Records for locating described items
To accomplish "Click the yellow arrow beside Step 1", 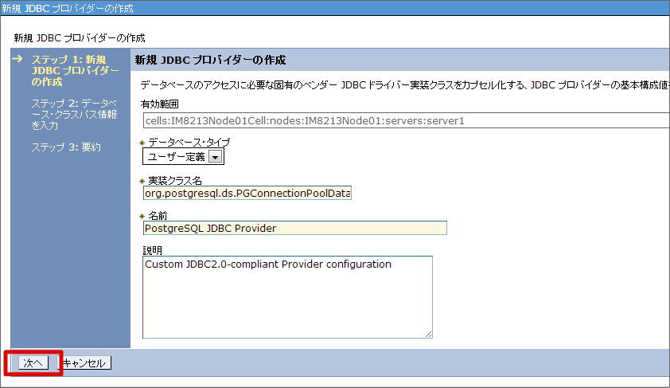I will point(16,59).
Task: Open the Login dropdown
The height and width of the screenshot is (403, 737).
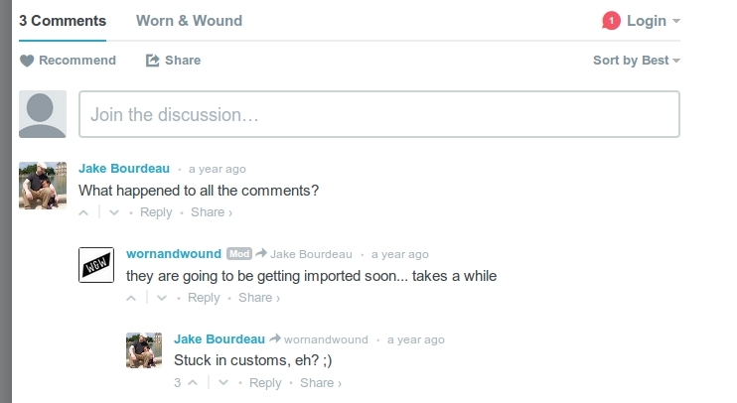Action: (x=653, y=21)
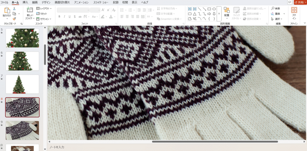
Task: Click the 共有 share button
Action: (x=300, y=2)
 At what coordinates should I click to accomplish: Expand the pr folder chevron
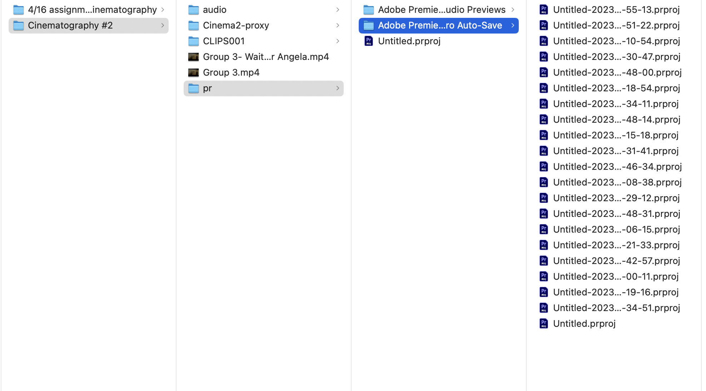pos(338,88)
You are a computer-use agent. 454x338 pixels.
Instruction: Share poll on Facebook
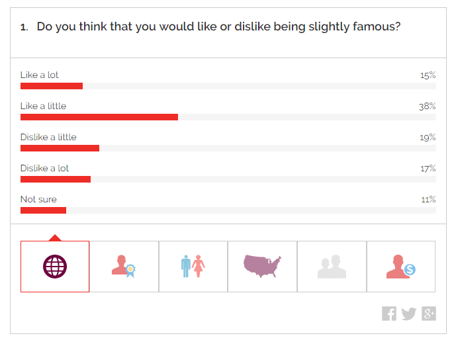point(389,314)
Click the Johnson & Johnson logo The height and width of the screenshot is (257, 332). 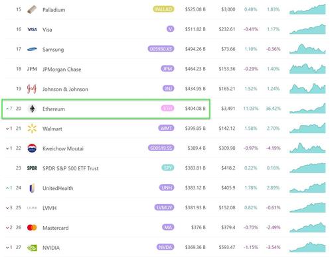click(32, 89)
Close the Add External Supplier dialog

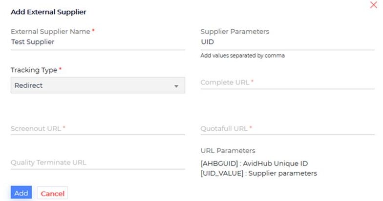374,5
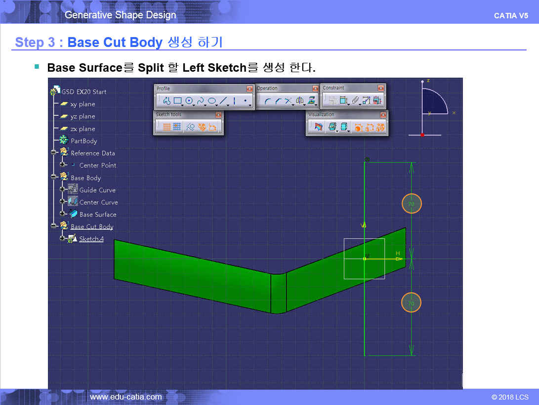Select the Rectangle sketch tool
This screenshot has width=539, height=405.
pyautogui.click(x=177, y=101)
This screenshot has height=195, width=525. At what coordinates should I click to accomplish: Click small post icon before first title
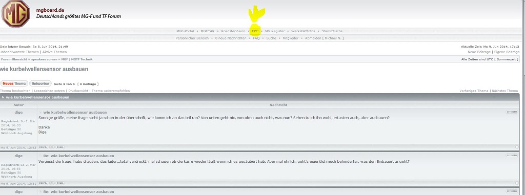coord(41,113)
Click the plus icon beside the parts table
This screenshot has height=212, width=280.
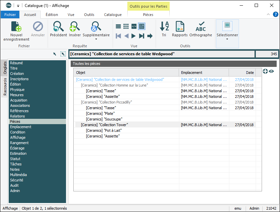[265, 71]
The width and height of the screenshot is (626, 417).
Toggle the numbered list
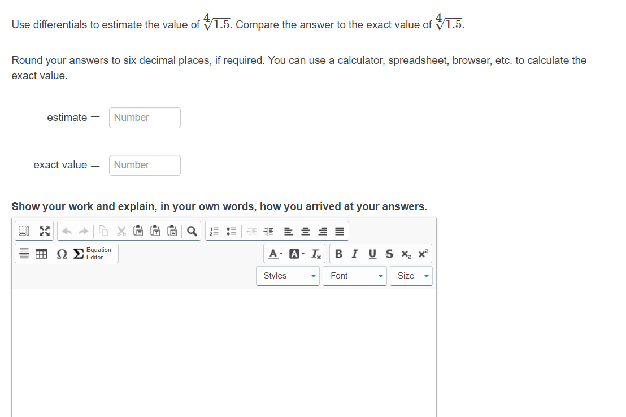213,231
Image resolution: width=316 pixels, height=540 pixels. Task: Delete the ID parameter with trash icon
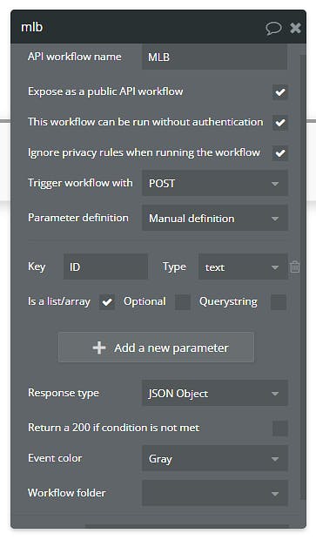point(294,267)
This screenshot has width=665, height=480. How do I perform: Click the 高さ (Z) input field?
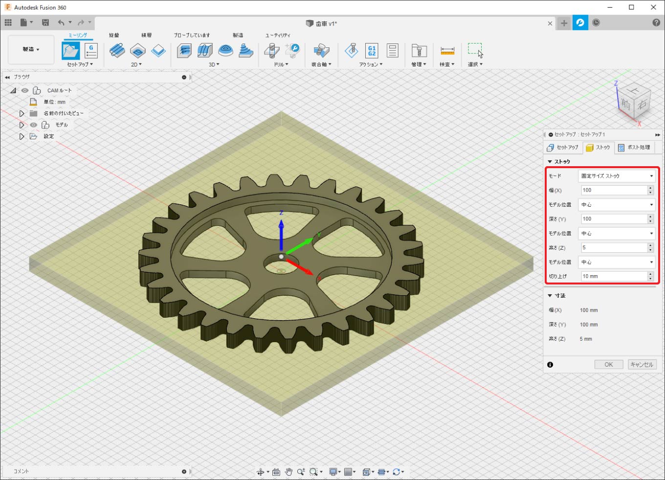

[REQUEST] Update the lines from the line with "Close the Add External Supplier dialog" up to and including the line with "coord(41,113)" by replacing "dialog" with "window", keeping everything else unchanged. Return only those lines and leave the pictures out.

[FINAL RESULT]
Close the Add External Supplier window

374,5
Select the Rectangle sketch tool
This screenshot has width=539, height=405.
pyautogui.click(x=177, y=101)
This screenshot has height=195, width=525. At what coordinates should I click to accomplish: Click small post icon before first title
coord(41,113)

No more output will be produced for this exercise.